The exhibition Experimental Music in Central and Eastern Europe is also on view in the HAU2 throughout the festival.
Sound Exchange II is presented with the kind support of the Polish Cultural Institute Berlin. The entire Sound Exchange programme at CTM 2014 is presented in collaboration with DOCK e.V.
Én a.k.a. Pál Tóth is a Hungarian sound artist and radio producer living in Budapest. His weekly radio program, “No Wave”, features contemporary experimental and electro-acoustic music, radio art projects, and music from the Hungarian underground, as well as his own "ether concerts" and “rozart mixes” – collage compositions and live music improvised in real-time.
Composer, experimenter, and musicologist; creator of acoustic objects, installations; performer, visual artist, poet, and mystifier, Milan Adamčiak was the first in Slovakia to dedicate himself to exploring intermedia arts after absorbing the ideas of Fluxus and John Cage in the mid 1960s, and has remained the foremost exponent of Fluxus in Slovakia.
Mi–65 is an occasional band curated by Carsten Seiffarth and Daniel Matej. The project performs graphic and verbal scores by Milan Adamčiak, an influential fluxus artist from Slovakia, and is dedicated to his 65th birthday. The ensemble is made up of: Daniel Matej, Miroslav Tóth, Edgars Rubenis, Arturas Bumsteinas, and Roman Laščiak.
For its appearance at CTM 2014, Ensemble Mi-65 is joined by several local guest musicians.
Enikő Ginzery is a virtuoso cimbalom player known for her imaginative and innovative style. She was born in Bratislava, Slovakia, and works and lives in Berlin. Her main interest is, however, the interpretation of works of contemporary composers, either for solo cimbalom, or for instrumental groups.
Hilary Jeffery is a trombonist, composer, writer and visual artist. Music has been his main activity since 1990 which started with a journey to the Sahara Desert, accompanied by a trombone. Hilary has recorded and played live with many musicians and groups.
Christopher Williams is a Berlin-based composer, improvisor, contrabassist, and organizer originally from San Diego (California), where he studied at the University of California music and composition. Recordings on Incus, Steady Beat, and Eclipse.
Tony Buck, born in Sydney, is a drummer and percussionist. He graduated from the New South Wales Conservatorium of Music, becoming involved in the Australian jazz scene. He is a member of The Necks and leader of Peril. Tony lives and works in Berlin.
Łukasz Szałankiewicz aka. Zenial is a sound designer, musician, curator, and historian now based in Poznań. A fixture in Poland’s experimental and electronic music scene, Szałankiewicz was involved with early iterations of Krakow’s Unsound Festival, and co-founder of net imprint, AudioTong.
Bogusław Schaeffer (1929) is a prolific composer, musicologist, professor, playwright, and graphic artist. His unconventional, interdisciplinary activities have led to him being viewed as a very controversial figure in the world of new music.

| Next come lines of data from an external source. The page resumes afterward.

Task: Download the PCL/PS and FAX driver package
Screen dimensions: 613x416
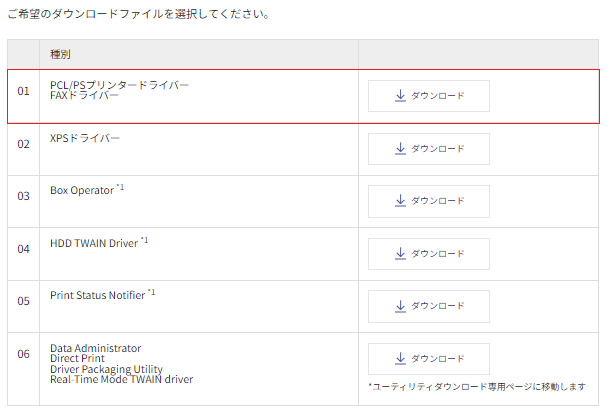Action: pyautogui.click(x=428, y=96)
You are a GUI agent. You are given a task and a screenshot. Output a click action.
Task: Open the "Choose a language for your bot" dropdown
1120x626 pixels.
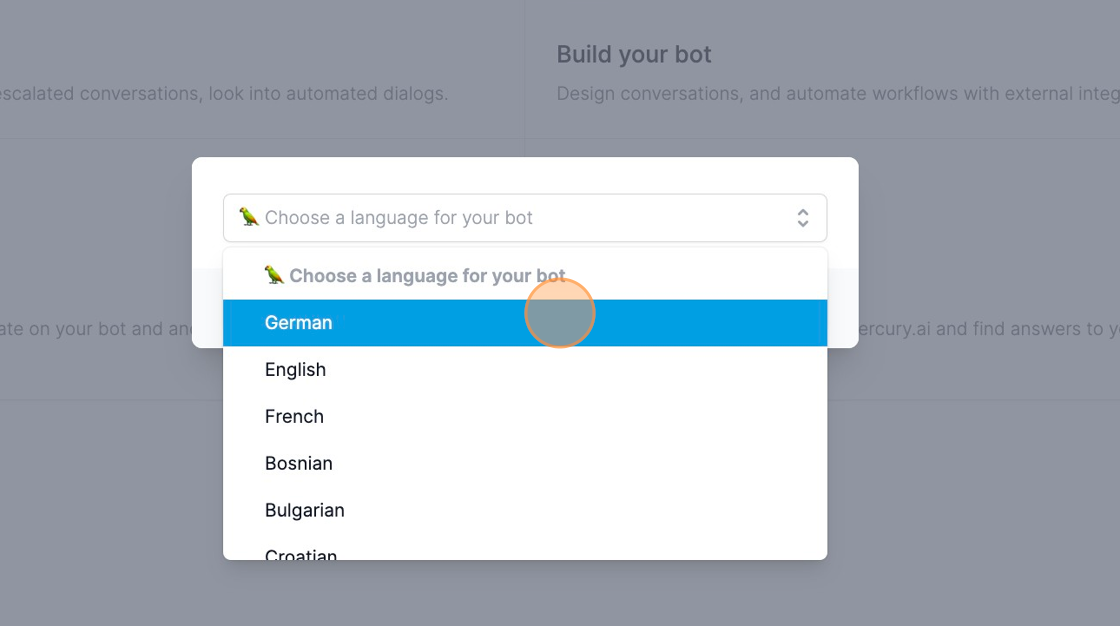tap(525, 218)
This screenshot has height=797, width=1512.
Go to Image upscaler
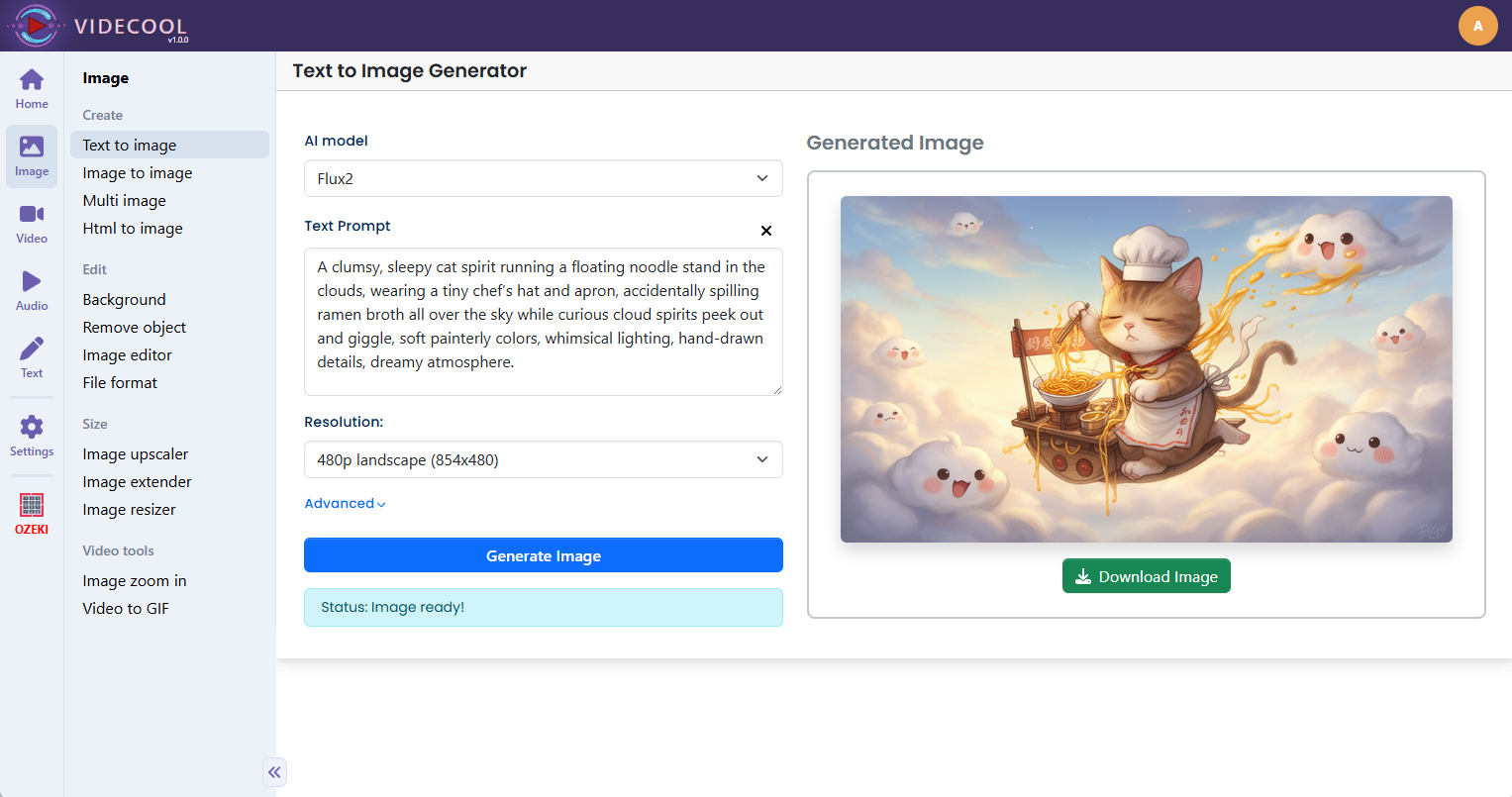point(136,454)
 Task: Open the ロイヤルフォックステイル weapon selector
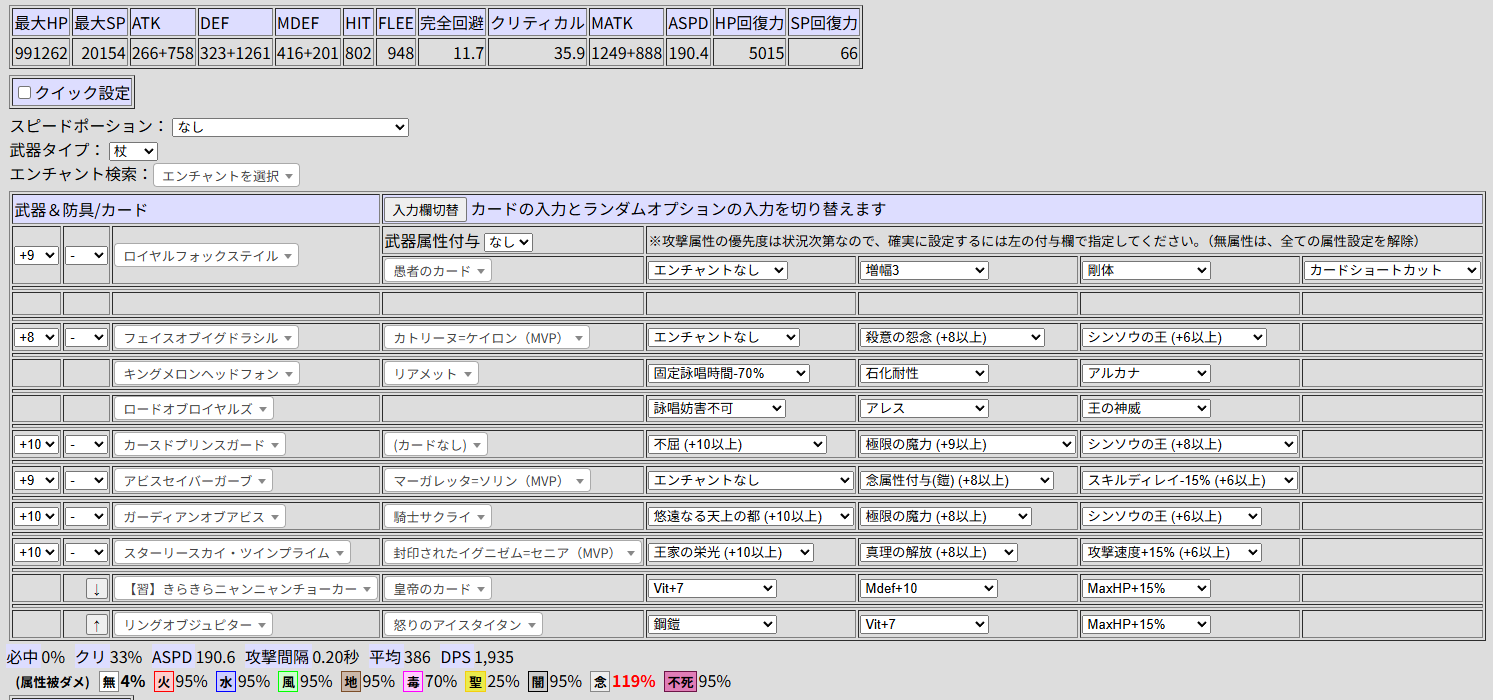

The chamber music, symphonies, and electronic music of composer and ethnomusicologist Ernö Király (1919 - 2007) has been largely overlooked in his native Yugoslavia and internationally. However, his interest in folk music, unusual instrumentation, and tape music resonates in the work of esteemed contemporaries, among them CTM 2014 featured artist én aka Pal Tóth.